Trecho fornecido

A alienação fiduciária, portanto, não é exclusividade do SFI, e seu campo de aplicação veio a ser ampliado ainda mais pela Lei 10.931/2004, que permite seu emprego para garantia das obrigações em geral, abrangendo, obviamente, também os contratos de aquisição da primeira moradia a que se refere o art. 290 da LRP. Veja-se o disposto no art. 51 da Lei 10.931/2004: “Art. 51. Sem prejuízo das disposições do Código Civil, as obrigações em geral também poderão ser garantidas, inclusive por terceiros, por cessão fiduciária de direitos creditórios decorrentes de contratos de alienação de imóveis, por caução de direitos creditórios ou aquisitivos decorrentes de contratos de venda ou promessa de venda de imóveis e por alienação fiduciária de coisa imóvel.”
Efetivamente, a alienação fiduciária é tão somente um contrato de garantia, tal como o é a hipoteca, a anticrese, o penhor, a caução de direitos aquisitivos, entre outros contratos de garantia.
O emprego de uma ou outra dessas garantias não descaracteriza um contrato do SFH e, portanto, não retira o direito de desconto assegurado por lei.
No que tange à alienação fiduciária, embora regulamentada na chamada Lei do SFI, suas disposições encontram-se em capítulo independente, que colocam esse contrato de garantia no sistema de garantias reais do direito positivo brasileiro, do mesmo modo que outras garantias regulamentadas por outras leis especiais, como são os casos da caução de direitos creditórios ou aquisitivos e a cessão fiduciária de créditos; essas garantias são, todas elas, aplicáveis a quaisquer operações, não havendo razão alguma para afastar sua aplicação nos financiamentos de aquisição da primeira moradia.
Anote-se, por relevante, que a lei que regulamentou a alienação fiduciária de imóveis estendeu seu campo de aplicação a todo e qualquer negócio, nada justificando que, por interpretação isolada do art. 39 da Lei 9.514/1997, se prejudique exatamente o cidadão que adquiriu sua primeira moradia, pelo simples fato de a entidade do SFH ter utilizado a garantia fiduciária.
A par da hermenêutica constitucional, que necessariamente orienta a interpretação de todo o sistema legislativo, as regras mais elementares de hermenêutica não admitem a interpretação isolada de determinado dispositivo, como é o caso do art. 39 da Lei 9.514/1997.

Linhas de dados de apontamento
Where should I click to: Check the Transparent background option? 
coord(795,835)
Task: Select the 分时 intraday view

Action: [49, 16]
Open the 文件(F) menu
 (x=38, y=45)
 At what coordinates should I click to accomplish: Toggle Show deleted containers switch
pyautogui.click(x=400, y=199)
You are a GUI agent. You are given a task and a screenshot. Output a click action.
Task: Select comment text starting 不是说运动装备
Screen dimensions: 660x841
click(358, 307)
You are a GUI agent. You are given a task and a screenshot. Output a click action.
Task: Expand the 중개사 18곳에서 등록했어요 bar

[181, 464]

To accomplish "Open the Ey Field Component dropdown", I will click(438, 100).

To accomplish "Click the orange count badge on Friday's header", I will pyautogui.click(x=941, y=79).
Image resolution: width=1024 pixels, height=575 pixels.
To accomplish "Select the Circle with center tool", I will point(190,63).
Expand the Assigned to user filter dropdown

Tarefa proposta
Retome o texto sobre alienação fiduciária e continue-o a partir da última frase apresentada.

Problema resolvido
O objeto do art. 39 são as normas relativas às condições operacionais dos financiamentos, sobretudo aquelas enunciadas no art. 5º da Lei 9.514/97, que permite às partes pactuar livremente as condições do financiamento, a taxas de mercado; o art. 39 afasta a possibilidade de livre pactuação nas operações do SFH e visa reafirmar que essas continuam tendo suas taxas tabeladas e seguindo a regulamentação ditada pelo Banco Central, notadamente em relação à aplicação de recursos captados mediante depósitos de poupança; é somente esse o sentido do art. 39 da Lei 9.514/97: a reafirmação da aplicação das normas operacionais do Banco Central às operações do SFH, e não a inviabilização do emprego da garantia fiduciária.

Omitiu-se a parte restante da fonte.